To some extent, we are still in that zeitgeist. While youth are generally preoccupied with the present and the future, ideas about legacy and tradition are often the obsession of older folks. Perhaps that is why, as I age, I am more and more drawn to poets and works of poetry that examine earlier historical periods.

One of the best books I’ve recently read is Berkeley poet JIM POWELL’S Substrate; in it, he offers a fascinating group of poems written in the voices of (mostly) 19th-century explorers and chroniclers, witnesses to the settlement of the western United States and Pacific coast to Alaska. These persona poems sent me frequently to Google to cull background; aside from being thought-provoking, the poems are like chewy nougat, rich and fun to read.

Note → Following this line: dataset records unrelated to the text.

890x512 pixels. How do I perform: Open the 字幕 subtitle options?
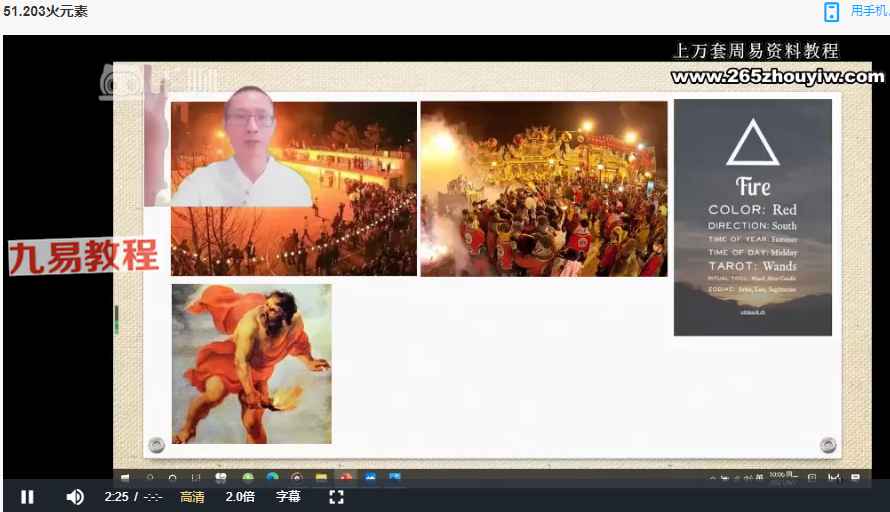point(288,497)

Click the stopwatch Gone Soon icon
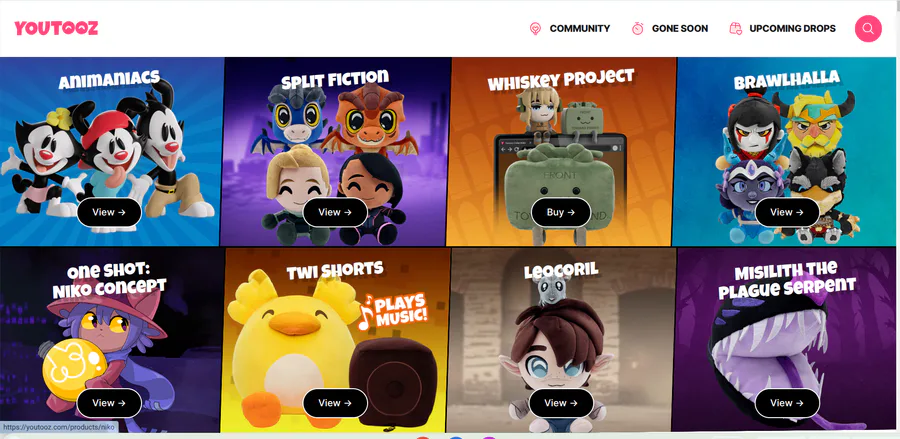[637, 29]
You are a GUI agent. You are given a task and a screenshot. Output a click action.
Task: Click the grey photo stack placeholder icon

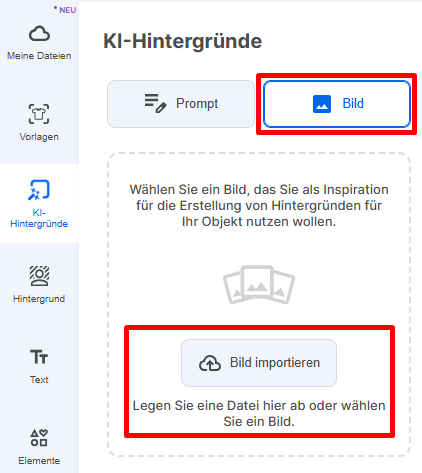tap(259, 284)
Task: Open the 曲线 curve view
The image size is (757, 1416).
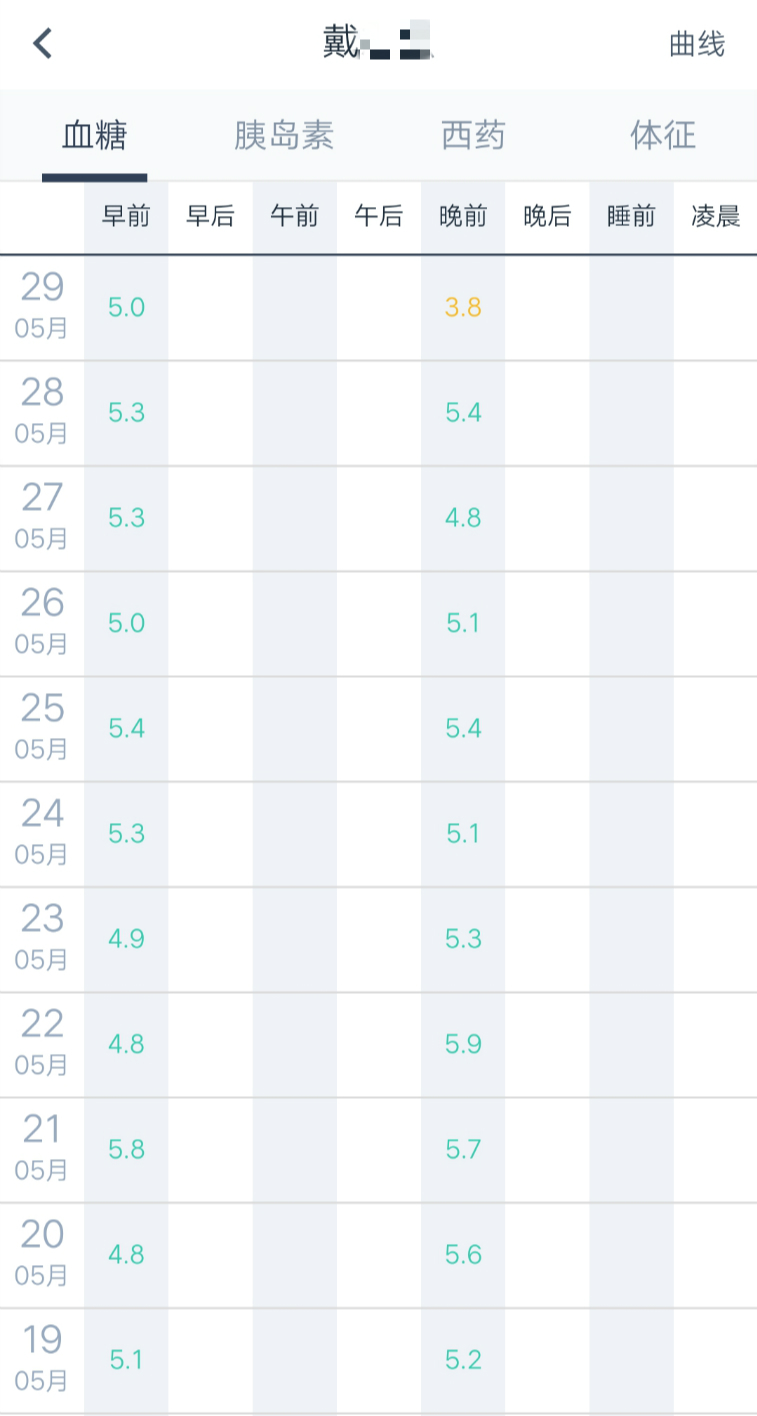Action: [x=697, y=44]
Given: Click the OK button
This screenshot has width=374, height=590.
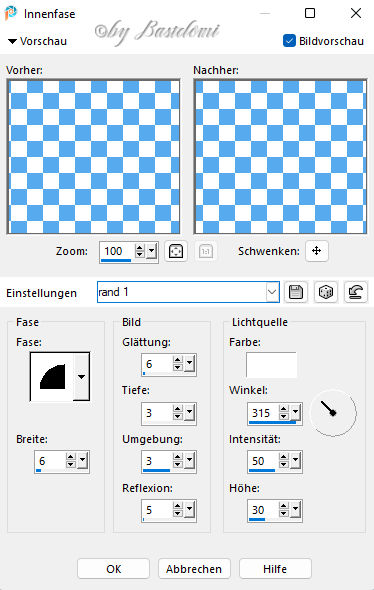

I’m fascinated by what ALETA GEORGE of Suisun City and SUSAN PARKER of Benicia are doing, excavating the writings of pioneer women of the West. George is writing a biography of Ina Coolbrith (pictured above), California’s first poet laureate, while Parker is ranging old bookstores in search of forgotten poems by 19th- century women poets. I‘m looking forward to reading the collection by early-California poet NORA MAY FRENCH, which MARVIN R. HIEMSTRA brought to my attention in this issue of BAPSR. And I just finished a book of poems written in the voice of George Shannon, the youngest of the Lewis & Clark Corps of Discovery who tracked across two-thirds of the nascent United States in 1803-1805 to find a water passage to the Pacific. Shannon was written by a Florida poet and professor, CAMPBELL MCGRATH, but the character he brings to life is my 5th great-grandfather who initiated a migration that eventually brought my mother’s family to California.

Many of us avoid “historical” books because we fear we lack sufficient knowledge to grasp allusions and references. For that reason, I had avoided John Milton‘s “Paradise Lost” most of my life until recently; with a group of fearless friends, we tackled reading the English epic out loud. What an amazing work of poetry it is; Milton is a poet’s poet! Our efforts have been rewarded with trance-inducing moments steeped in the glorious beauty of Milton‘s imagination and word textures, and is images and poetic rhythms. 

Many of us -- young and old--long to find ourselves in history’s mirror; poets hold up the most polished and emotionally truthful mirrors to help us identify who we are: as a people, as speakers of a particular language with all of its history, and as modern-day men and women struggling through the challenges of daily life.

Poets have a responsibility to re-view what we are conventionally taught.

The bias toward subjectivity and personal history in  much modern poetry often lacks larger historical context. It sometimes leaves me feeling a bit claustrophobic. I appreciate writers who reach for a bigger picture even when it means research and examination of our own ancestors and their roles in our more intimate histories. Whether or not we concern ourselves with legacy and tradition, we are still standing on the shoulders of those who came before: we all write out of traditions. Unacknowledged, we repeat timeworn clichés and unimaginative figurative tropes. Acknowledged and embraced, we can break-forward into the past, with the refreshing insights, the kind for which the greatest poets are known.                 

Shannon by Florida poet Campbell McGrath (Harper Collins Publishers, New York: 2009) tells the story of George Shannon, the youngest member of the Lewis & Clark Corps of Discovery (1803-1805). Shannon had a habit of getting lost (well, he was a scout . . .) and nearly starved to death during a two-week separation from the corps. McGrath imagines what he might have been experiencing, thinking and feeling during this gap of time, including a possible mental dissociation that would have been the natural result of hunger, isolation, and fear.